Exercise details:
Extend the article below on Mary Mary's album Incredible, writing on from its final sentence.

Excerpted text:
──────────
Incredible is the second studio album by American duo Mary Mary. It was released by Columbia Records on July 16, 2002 in the United States. Originally titled The Evolution of Mary Mary, the duo reteamed with Warryn Campbell to work on the majority of the album, with Charlie Bereal, Kenny Bereal, Mike City and Rodney Jerkins providing additional production. Incredible peaked at number 20 on the US Billboard 200, selling 43,000 copies in its first week, and was eventually certified gold by the Recording Industry Association of America (RIAA). The album features the singles "In the Morning" and "I Try".

Critical reception

Tim A. Smith from Allmusic found that the project's "music aptly fits its title, Incredible. Superstar producer Warryn Campbell [...] once again works his magic. These sisters rock." Cross Rhythms editor Tony Cummings felt that "with their second project Erica and Tina Campbell cover just about every musical base – banging hip hop beats, black church rave ups, soulful ballads and funky R&B grooves while their lyrics are never less than uplifting."
──────────
Information shown:
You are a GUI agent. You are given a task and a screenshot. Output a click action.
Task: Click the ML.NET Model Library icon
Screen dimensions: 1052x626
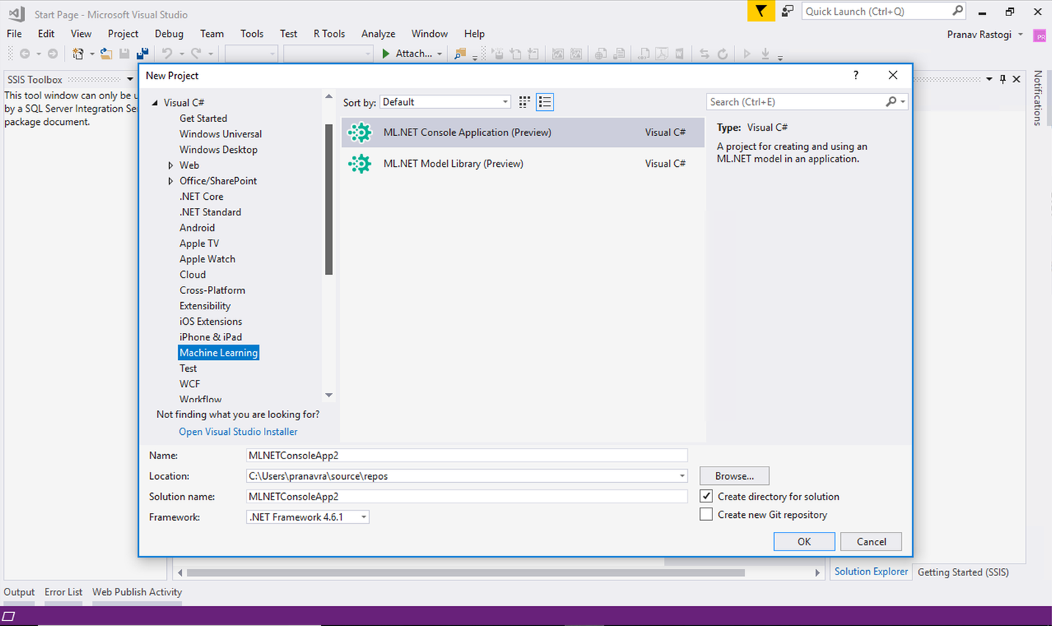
──────────
Exercise answer:
Chart performance
Incredible debuted and peaked at number 20 on the US Billboard 200, selling 43,000 copies in its first week. The album also entered the top ten of the Top R&B/Hip-Hop Albums and topped the Top Gospel Albums chart. While Incredible charted higher than its predecessor Thankful (2000), it sold significantly less. It was eventually certified gold by the Recording Industry Association of America (RIAA), indicating sales in excess of 500,000 copies.

In response to the albums sales Tina Campbell elaborated in a 2005 interview: "The business of music has changed drastically since the first record. There have been huge mergers, the advent of Napster [at the time a music piracy utility], and downsizing of labels. Our second record came in the midst of all of that. When we were performing, people asked when we'd release our second album, even though it had already been out for six weeks. So I definitely think it may not have gotten the push the first one got."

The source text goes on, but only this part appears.